A charged capacitor is discharged through a resistance. The time constant of the circuit is $\eta $. Then the value of time constant for the power dissipated through the resistance will be:
A. $\eta $
B. $2\eta $
C. $\dfrac{\eta }{2}$
D. Zero

Answer 1

Hint: When a charged capacitor is connected through a circuit that includes a resistor then, the electric current flows into the circuit and gets dissipated in the form of heat generated in the resistor.
One time constant is defined as the time taken to discharge a completely charged capacitor to get discharged to approximately 37% of the initial charge on the capacitor.

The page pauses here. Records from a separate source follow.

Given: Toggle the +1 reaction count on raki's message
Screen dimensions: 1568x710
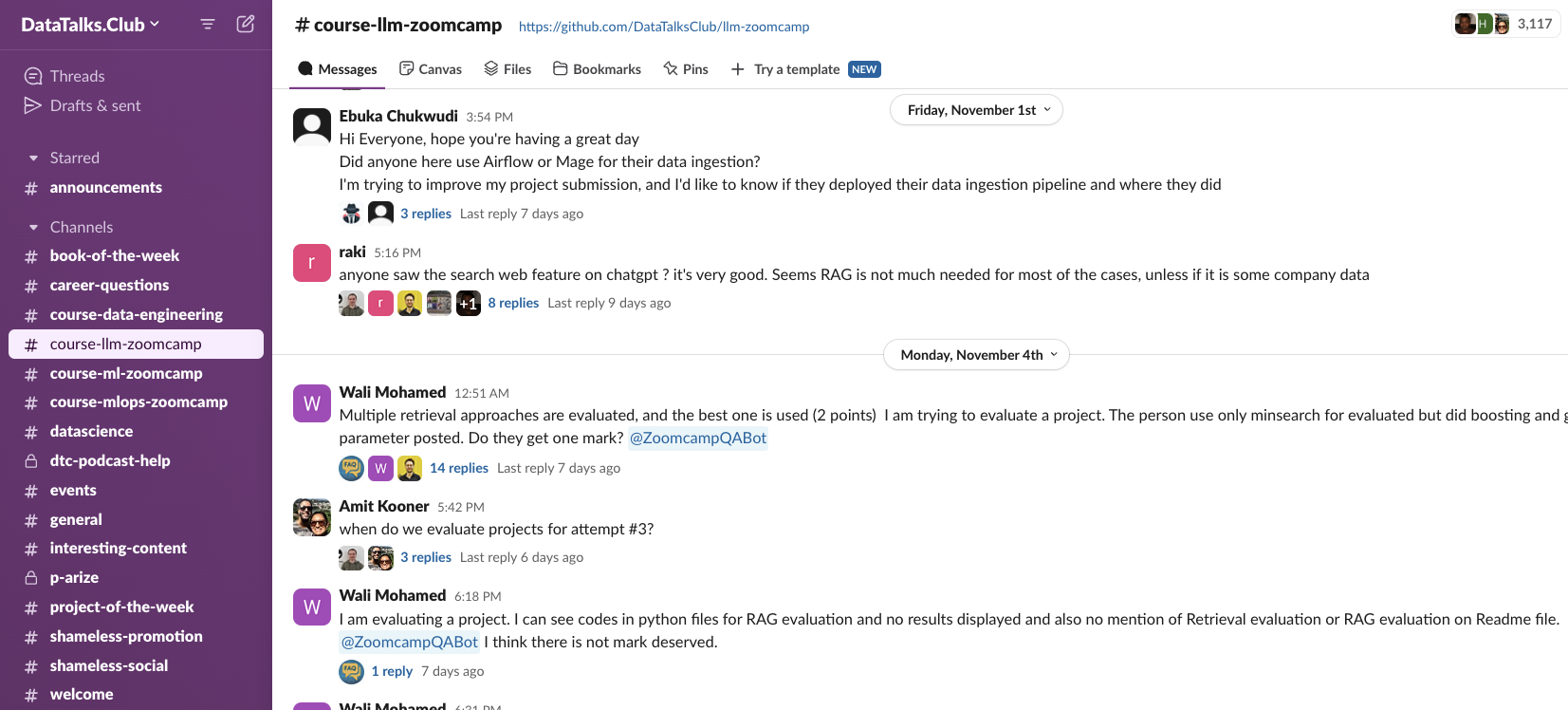Looking at the screenshot, I should [x=468, y=302].
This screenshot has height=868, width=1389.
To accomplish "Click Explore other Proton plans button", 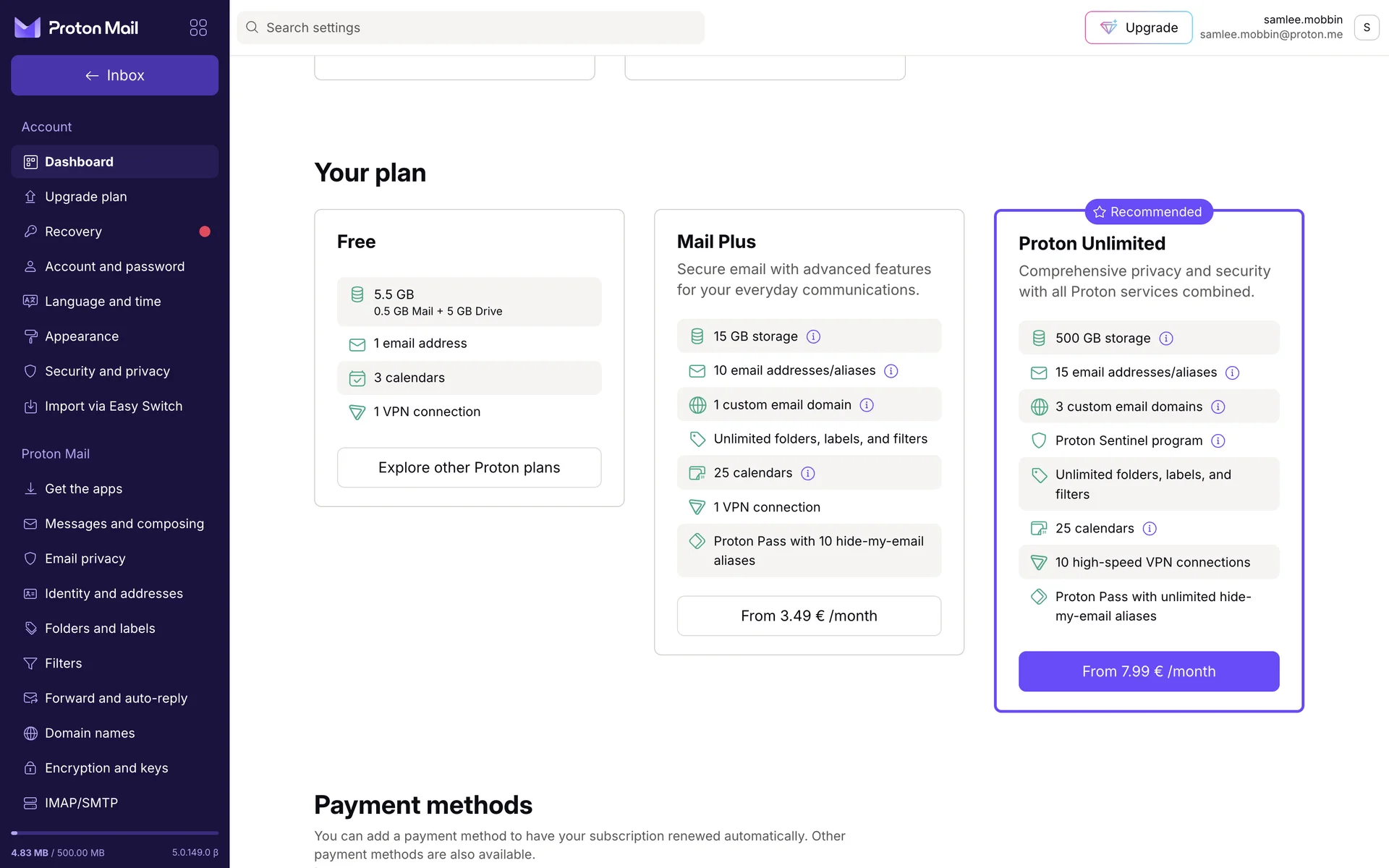I will click(469, 467).
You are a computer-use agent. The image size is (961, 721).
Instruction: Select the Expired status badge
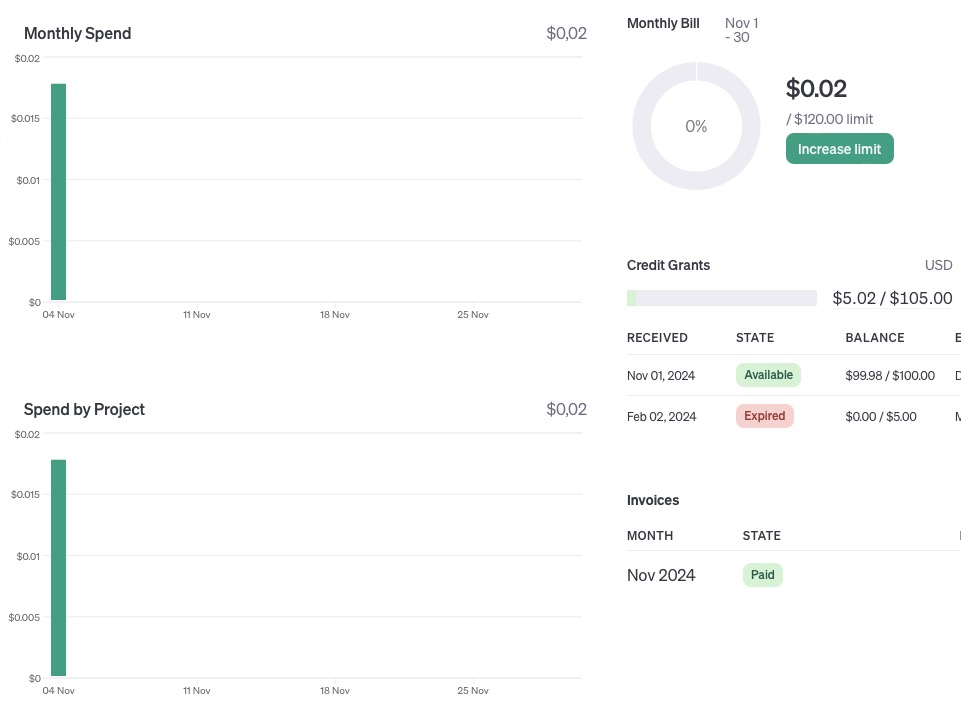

Complete step by step solution:
The time constant for the given $RC$ circuit is $\eta $
The electric current in the circuit during discharging of the capacitor is given by
$i={{i}_{o}}{{e}^{-\dfrac{t}{\eta }}}$
Where,
$i=$Electric current in the circuit
${{i}_{o}}=$Maximum electric current in the circuit
$t=$Time spent after switch is closed
$\eta =$Time constant of the RC circuit
If $i$ is electric current flowing in the resistor of resistance $R$
Then power generated in the resistance is given by formula,
$P={{i}^{2}}R$
Putting the value of electric current in the circuit, we get
\[\begin{align}
  & P={{\left( {{i}_{o}}{{e}^{-\dfrac{t}{\eta }}} \right)}^{2}}R \\
 & =\left( i_{o}^{2}R \right){{e}^{-\dfrac{2t}{\eta }}}
\end{align}\]
Putting $i_{0}^{2}R={{P}_{o}}$ the equation becomes,
$P={{P}_{o}}{{e}^{-\dfrac{t}{\left( \dfrac{\eta }{2} \right)}}}$
Putting $\left( \dfrac{\eta }{2} \right)=\eta '$
Then power consumed can be given as,
$P={{P}_{o}}{{e}^{-\dfrac{t}{\eta '}}}$

The time constant of power consumed in resistance is $\dfrac{\eta }{2}$.

Note: During discharging of the capacitor, the charge on the capacitor after time equal to one time constant is equal to 37% of the initial charge.
During charging of the capacitor, the charge on the capacitor after time equal to one time constant is equal to 63% of the maximum charge.